Buono

Dizionario

1) Che possiede umanità, sensibilità d'animo, capacità di affetti

2) Esprime riconoscimento o apprezzamento dal punto di vista morale o sul piano della qualità


Buon pastore

Nell'Antico Testamento Dio è presentato come pastore che ama il suo gregge, Israele ( Ez 34; Sal 23 ).

Si tratta di un'immagine che acquista la sua immediata eloquenza ed efficacia proprio all'interno di una società in larga misura di pastori.
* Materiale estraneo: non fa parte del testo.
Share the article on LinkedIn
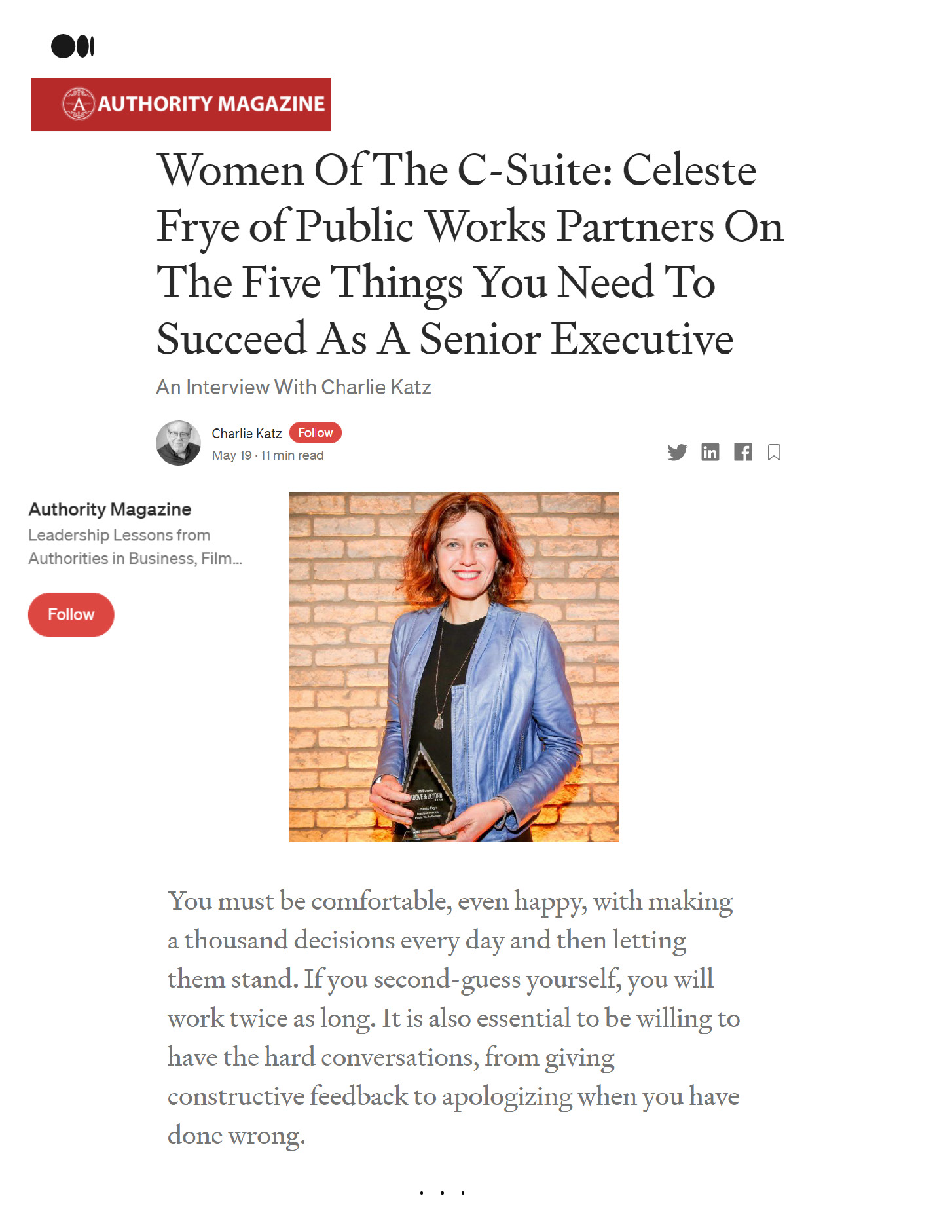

In Giovanni 10,11.14 Gesù si presenta come il "buon pastore" che offre la vita per le sue pecore e instaura con esse un rapporto di conoscenza unico, radicato nel rapporto che lui stesso ha con Dio Padre.

* * *

Il Cristo vivente si rivela dunque come "Io sono", e specifica:

"Io sono il pane della vita" ( Gv 6,35 );

"Io sono la luce del mondo" ( Gv 8,12 );

"Io sono la porta delle pecore" ( Gv 10,7 );

"Io sono la resurrezione e la vita" ( Gv 11,25 );

"Io sono la via, la verità e la vita" ( Gv 14,6 );

"Io sono la vite" ( Gv 15,5 ).

"Io sono il pastore buono e bello" ( Gv 10,11 ), riassumendo in sé l'immagine di tutti i pastori donati da Dio al suo popolo ( Mosè, David, i profeti ), ma anche l'immagine di Dio stesso, invocato e lodato come "Pastore di Israele" ( Sal 80,2), dei credenti in lui.
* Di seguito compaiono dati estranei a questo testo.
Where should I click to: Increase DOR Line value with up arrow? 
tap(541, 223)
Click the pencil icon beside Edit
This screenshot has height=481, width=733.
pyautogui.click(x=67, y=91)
Gesù aveva evocato più volte l'immagine del pastore e del gregge da lui pascolato ( cf. Mt 9,36; Mt 10,6; Mt 15,24, ecc. ), ma ora con questa rivelazione parla di se stesso, si proclama Messia e Inviato da Dio per condurre l'umanità alla vita piena, "venuto perché tutti abbiano la vita e l'abbiano in abbondanza" ( Gv 10,10 ).

Il buon pastore è l'opposto del pastore salariato, che fa questo mestiere solo perché pagato, che guarda alla ricompensa per il lavoro, ma che in verità non ama le pecore: queste non gli appartengono, non sono destinatarie del suo amore e non contano nulla per lui.

Lo dimostra il fatto che, quando arriva il lupo, egli abbandona le pecore e fugge via: vuole salvare se stesso, non le pecore a lui affidate!

Chi è il pastore mercenario o salariato?

È un funzionario, è colui che svolge il compito per il salario che riceve o semplicemente perché l'essere pastore è ritenuto un onore che gli provoca riconoscimento e gli dona anche gloria.

Ma lo si deve dire: il pastore salariato è facilmente riconoscibile nel quotidiano, perché sta lontano dalle pecore e non le ama.

A lui basta governarle!

Al contrario, l'amore del buon pastore per le sue pecore causa addirittura il suo esporre, il suo deporre la vita per la loro salvezza.

Non solo egli spende la vita stando in mezzo alle pecore, guidando il gregge, conducendolo in pascoli dove gli sia possibile sfamarsi; ma può anche accadere che la minaccia per la vita del gregge diventi minaccia per la vita stessa del pastore.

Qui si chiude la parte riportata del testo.